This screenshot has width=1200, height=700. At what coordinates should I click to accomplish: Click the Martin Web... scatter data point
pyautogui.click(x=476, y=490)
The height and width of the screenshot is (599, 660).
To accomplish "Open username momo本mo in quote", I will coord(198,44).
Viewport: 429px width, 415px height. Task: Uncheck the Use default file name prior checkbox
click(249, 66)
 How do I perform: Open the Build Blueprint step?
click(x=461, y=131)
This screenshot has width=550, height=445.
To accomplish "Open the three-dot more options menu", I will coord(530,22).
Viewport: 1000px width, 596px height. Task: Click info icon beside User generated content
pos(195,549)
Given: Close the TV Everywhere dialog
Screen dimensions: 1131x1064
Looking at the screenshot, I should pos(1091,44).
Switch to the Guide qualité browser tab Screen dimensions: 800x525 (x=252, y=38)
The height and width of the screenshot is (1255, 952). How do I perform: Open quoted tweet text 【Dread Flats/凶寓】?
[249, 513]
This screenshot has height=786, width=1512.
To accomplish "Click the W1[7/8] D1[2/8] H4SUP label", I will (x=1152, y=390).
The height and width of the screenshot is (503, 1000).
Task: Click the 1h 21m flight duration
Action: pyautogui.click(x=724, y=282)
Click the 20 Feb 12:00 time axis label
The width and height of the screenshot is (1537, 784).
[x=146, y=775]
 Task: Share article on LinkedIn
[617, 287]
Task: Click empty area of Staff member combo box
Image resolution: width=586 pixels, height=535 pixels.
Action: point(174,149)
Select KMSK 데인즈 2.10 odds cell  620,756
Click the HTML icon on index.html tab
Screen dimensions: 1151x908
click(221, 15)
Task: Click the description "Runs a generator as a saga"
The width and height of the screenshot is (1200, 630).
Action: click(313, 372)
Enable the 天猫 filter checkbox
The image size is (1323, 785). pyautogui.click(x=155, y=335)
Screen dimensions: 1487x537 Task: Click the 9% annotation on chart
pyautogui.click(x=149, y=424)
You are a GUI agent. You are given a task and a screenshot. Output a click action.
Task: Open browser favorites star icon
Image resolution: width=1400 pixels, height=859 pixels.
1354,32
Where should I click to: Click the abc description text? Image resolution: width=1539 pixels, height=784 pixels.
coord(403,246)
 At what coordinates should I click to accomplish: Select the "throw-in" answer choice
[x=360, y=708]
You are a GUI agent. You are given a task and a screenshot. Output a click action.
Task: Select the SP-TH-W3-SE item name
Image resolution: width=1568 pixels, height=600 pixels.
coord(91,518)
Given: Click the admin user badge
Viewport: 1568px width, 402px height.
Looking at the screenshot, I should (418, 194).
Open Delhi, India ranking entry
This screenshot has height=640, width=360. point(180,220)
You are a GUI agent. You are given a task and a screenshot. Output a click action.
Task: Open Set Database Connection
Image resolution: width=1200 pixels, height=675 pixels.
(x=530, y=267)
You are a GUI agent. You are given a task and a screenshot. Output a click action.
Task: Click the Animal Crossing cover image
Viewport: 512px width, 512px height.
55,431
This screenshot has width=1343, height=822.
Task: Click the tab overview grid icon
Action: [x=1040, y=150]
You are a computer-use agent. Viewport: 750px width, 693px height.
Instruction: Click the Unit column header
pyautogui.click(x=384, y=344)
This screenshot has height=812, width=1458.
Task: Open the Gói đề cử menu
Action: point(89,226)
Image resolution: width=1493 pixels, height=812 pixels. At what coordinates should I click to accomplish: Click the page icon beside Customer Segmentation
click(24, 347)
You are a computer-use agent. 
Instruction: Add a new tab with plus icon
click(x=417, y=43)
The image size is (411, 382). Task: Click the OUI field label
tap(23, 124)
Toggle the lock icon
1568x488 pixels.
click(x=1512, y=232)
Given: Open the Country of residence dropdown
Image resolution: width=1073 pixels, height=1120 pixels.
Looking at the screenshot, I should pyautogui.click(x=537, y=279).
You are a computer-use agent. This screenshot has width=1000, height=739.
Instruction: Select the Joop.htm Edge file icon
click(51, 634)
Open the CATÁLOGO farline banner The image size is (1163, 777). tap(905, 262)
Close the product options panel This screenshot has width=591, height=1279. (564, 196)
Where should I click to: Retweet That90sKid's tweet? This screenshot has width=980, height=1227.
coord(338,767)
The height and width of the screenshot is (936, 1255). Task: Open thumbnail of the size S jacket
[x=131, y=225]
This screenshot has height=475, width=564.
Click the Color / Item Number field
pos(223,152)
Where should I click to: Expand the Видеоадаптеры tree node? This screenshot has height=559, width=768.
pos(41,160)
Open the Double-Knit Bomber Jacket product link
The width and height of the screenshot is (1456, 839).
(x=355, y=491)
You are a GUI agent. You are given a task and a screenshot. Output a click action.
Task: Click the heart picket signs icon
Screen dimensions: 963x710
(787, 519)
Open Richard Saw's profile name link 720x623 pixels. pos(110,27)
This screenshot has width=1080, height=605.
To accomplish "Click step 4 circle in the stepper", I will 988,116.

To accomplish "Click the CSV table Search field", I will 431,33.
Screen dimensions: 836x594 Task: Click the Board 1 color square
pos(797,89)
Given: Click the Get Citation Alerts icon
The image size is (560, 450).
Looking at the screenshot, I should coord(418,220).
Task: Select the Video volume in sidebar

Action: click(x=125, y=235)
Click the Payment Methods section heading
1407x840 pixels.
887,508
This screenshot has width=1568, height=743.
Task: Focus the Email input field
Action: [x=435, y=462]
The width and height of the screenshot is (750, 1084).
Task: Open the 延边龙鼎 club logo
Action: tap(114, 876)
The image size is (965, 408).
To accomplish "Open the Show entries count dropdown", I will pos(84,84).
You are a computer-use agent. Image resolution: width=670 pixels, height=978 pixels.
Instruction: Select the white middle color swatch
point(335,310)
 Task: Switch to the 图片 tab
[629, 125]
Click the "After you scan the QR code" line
..............................
Find each line above with the string "browser", then report how many there are. Write only the number.

2